Elderly People: Abuse Debate
Full Debate: Read Full DebateLord Griffiths of Burry Port
Main Page: Lord Griffiths of Burry Port (Labour - Life peer)Department Debates - View all Lord Griffiths of Burry Port's debates with the Department of Health and Social Care
(10 years, 7 months ago)
Lords ChamberMy Lords, I thank the noble Baroness, Lady Cumberlege, for giving us this opportunity—albeit at such a late hour—to exchange at least some views on what is an increasingly important subject for us all.
The community where I have responsibilities has a safeguarding policy, but we do not limit it to creating a safe environment for children; we also look at vulnerable adults in the remit of our policy. Perhaps what I predominantly want to say in the short speech that I will make is how important it is to avoid turning a safeguarding policy into a mechanistic exercise. Sometimes one suspects that it safeguards the interests of the institution against potential litigation, rather than creating a safe environment for children or the vulnerable elderly, which ought to be our concern. That is why, in implementing our policy, we try hard to have adequate training across the board and, in various teaching situations, to undergird the requirements of the policy with emotive as well as intellectual consideration.

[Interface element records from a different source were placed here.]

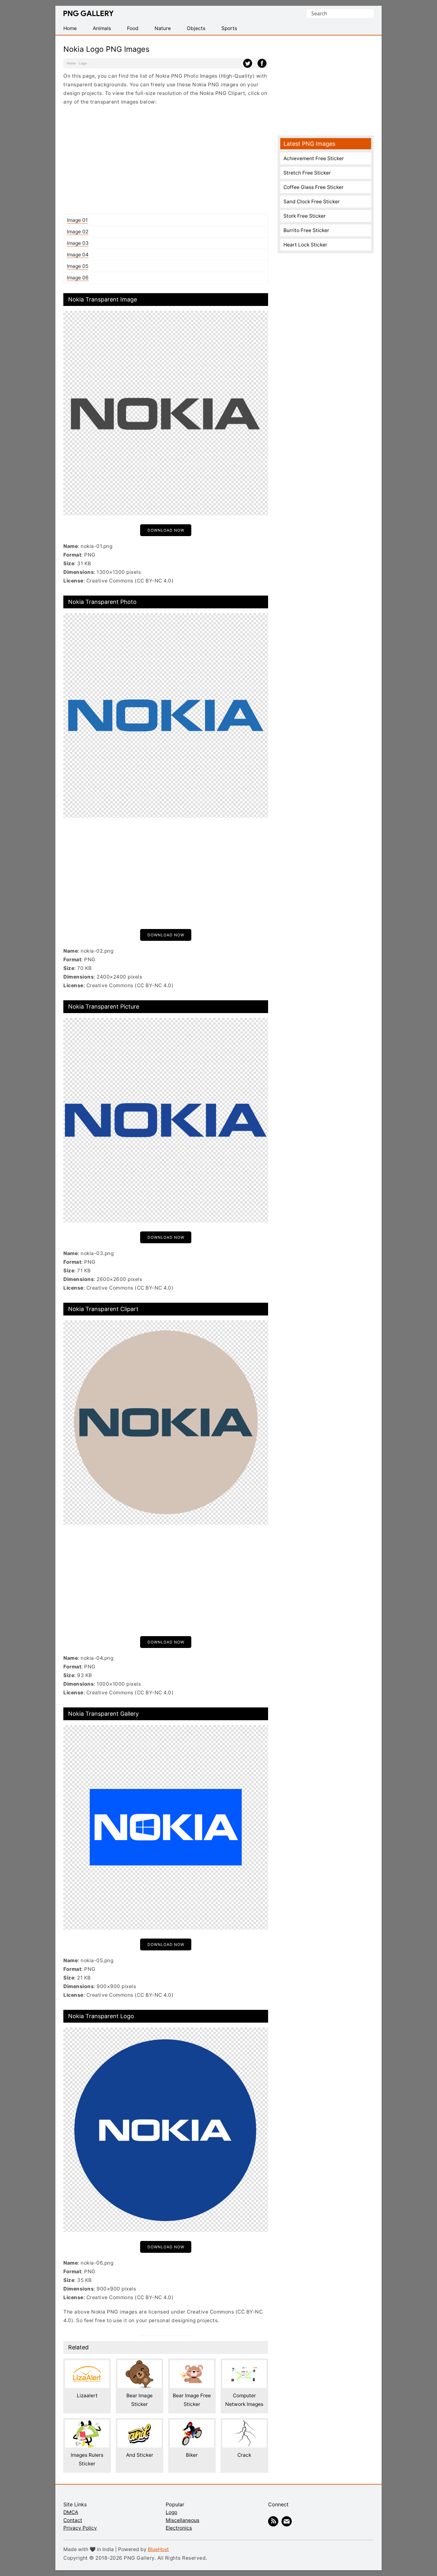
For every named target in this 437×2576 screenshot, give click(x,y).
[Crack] (244, 2424)
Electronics (179, 2528)
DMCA (70, 2512)
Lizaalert (87, 2396)
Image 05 (77, 266)
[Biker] (192, 2424)
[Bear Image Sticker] (139, 2364)
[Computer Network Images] (244, 2364)
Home (71, 63)
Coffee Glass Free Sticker (313, 187)
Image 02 (77, 232)
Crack (244, 2455)
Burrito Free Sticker (306, 230)
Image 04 (78, 255)
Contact (72, 2520)
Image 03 (78, 243)
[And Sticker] (139, 2424)
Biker (192, 2455)
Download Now (165, 530)
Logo (83, 63)
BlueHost (158, 2549)
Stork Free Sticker (304, 216)
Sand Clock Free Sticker (311, 202)
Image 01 (77, 220)
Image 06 (78, 278)
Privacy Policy (80, 2528)
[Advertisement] (165, 160)
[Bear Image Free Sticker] (192, 2364)
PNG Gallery (88, 13)
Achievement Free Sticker (313, 158)
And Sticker (139, 2455)
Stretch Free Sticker (307, 173)
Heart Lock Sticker (305, 245)
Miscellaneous (182, 2520)
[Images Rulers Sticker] (87, 2424)
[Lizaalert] (87, 2364)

It is important to create communities of care and for people to encourage each other to look out for each other. As the noble Baroness, Lady Cumberlege, properly said, apart from all the institutional examples of abuse of the elderly, which we know only too well from the media in recent days, people whom we know very well can suddenly show evidence of coming under stress and strain and, when we investigate it, it turns out to be a result of abuse for financial, psychological or other reasons in their domestic scene. We have to attune ourselves to identifying the signals that will allow us to follow through caringly and compassionately on such people when we meet them.
Rather than go into statistical or story-telling mode about this—there is plenty of evidence about it—for me it is simply that, whatever we decide and wherever this debate goes, this issue is not going to go away. It will increase. It is like the environmental debate: all the evidence is there but we do not do much. In the case of the elderly in our community, all the evidence is there but we are very tardy at doing much. I welcome the fact that statutory provision is now available to ensure regulation of certain activities in certain places, but that is very difficult in the domestic scene.
We try to find ways of helping each other to create a culture within which people are alerted to the needs of other people. This Parliament cannot do that. It can do its statutory business but somehow there is a cultural job to do, building an ethos in which people look out for each other and enriching society at a time when we run our affairs with increasing individualism. I simply want to throw that in. I had not expected to be the second speaker in the debate and therefore to be catapulted into making a national statement on all this. However, in all the evidence that is going to come forward, I hope that the undergirding or surrounding of the issue by human qualities of care and sharing is never forgotten or lost from view.